Industrial pasta, arab influences and the spoken word

Phew, a week seems to have got away from me. Wandering round Parma on Sunday the 13th, I came upon a big party right around the corner, on strada Farini, which had been closed to traffic and lined with street vendors, with nearby gardens and galleries open to viewing. All good street parties in Parma seem to involve strategic use of turf, and this one was no exception, going a step further, adding a fountain:

If the week before was visual, last week was, well, audio-visual. We divided most of our time between Barbara Santich, visiting from Adelaide to tell us about Medieval food history, and Simon Parkes, from the BBC Food Programme, visiting from London to talk about food radio.

We kicked off the week with an all-day tour of the Barilla Pasta factory near Parma on Monday.
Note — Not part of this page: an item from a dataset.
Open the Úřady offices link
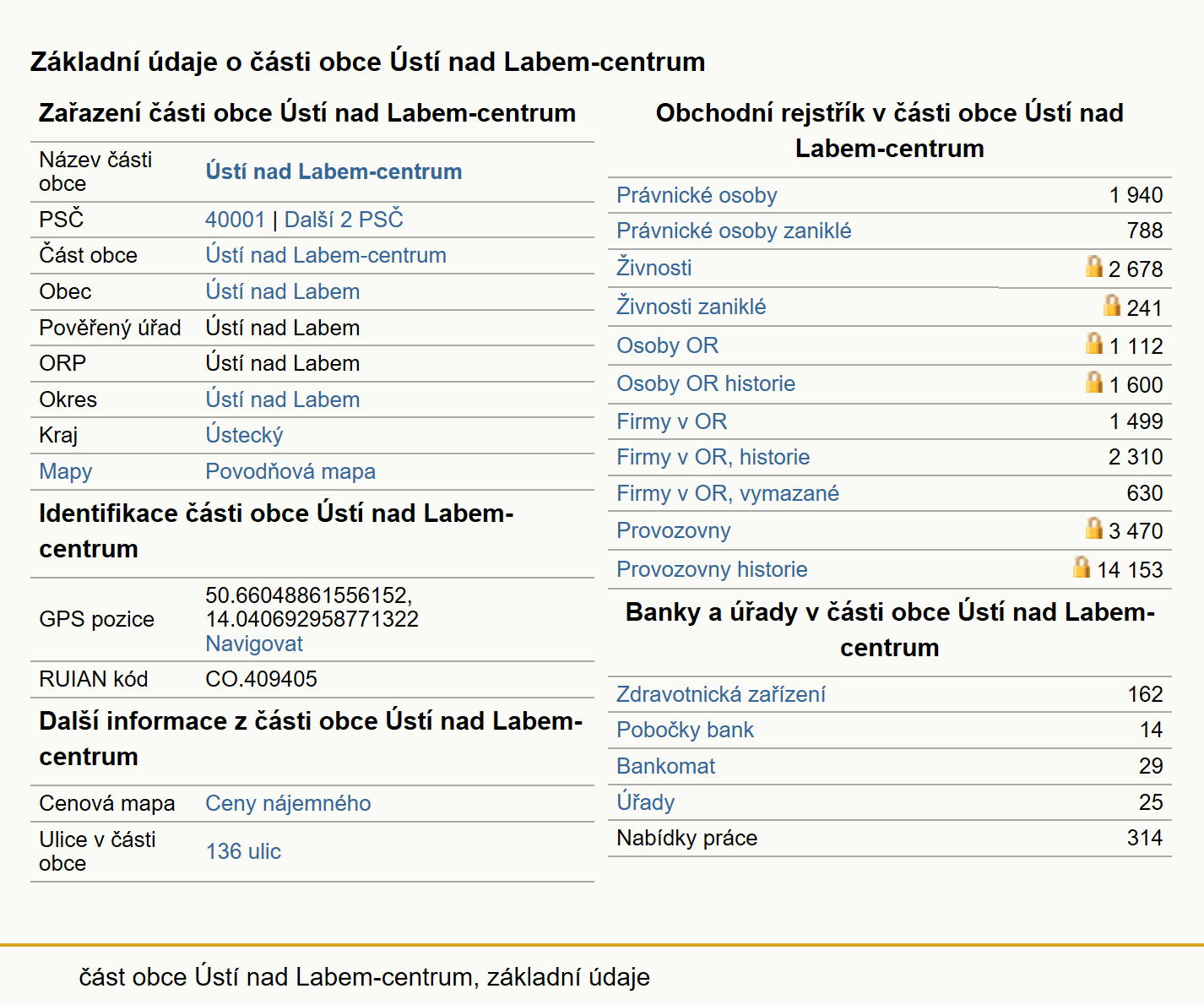coord(645,801)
Oh no, we thought, a dreary day of PowerPoint presentations followed by endless trailing around to see more large shiny machines… but happily there was more to it than that.

Though we did commence, as all 21st century students surely do, by sitting helplessly in a room for half an hour or so, watching a series of mildly concerned staff members take turns having a go trying to persuade the projector to talk to the laptop, and when that didn’t work, trying another laptop, another staff member, another cable, and so on. Enough time had fallen off the clock to convince the plucky marketing chap to plunge in, armed only with a box of spaghetti and a head full of company history. He did very well off the cuff, and by the time the technology was awake he’d covered a good chunk of time.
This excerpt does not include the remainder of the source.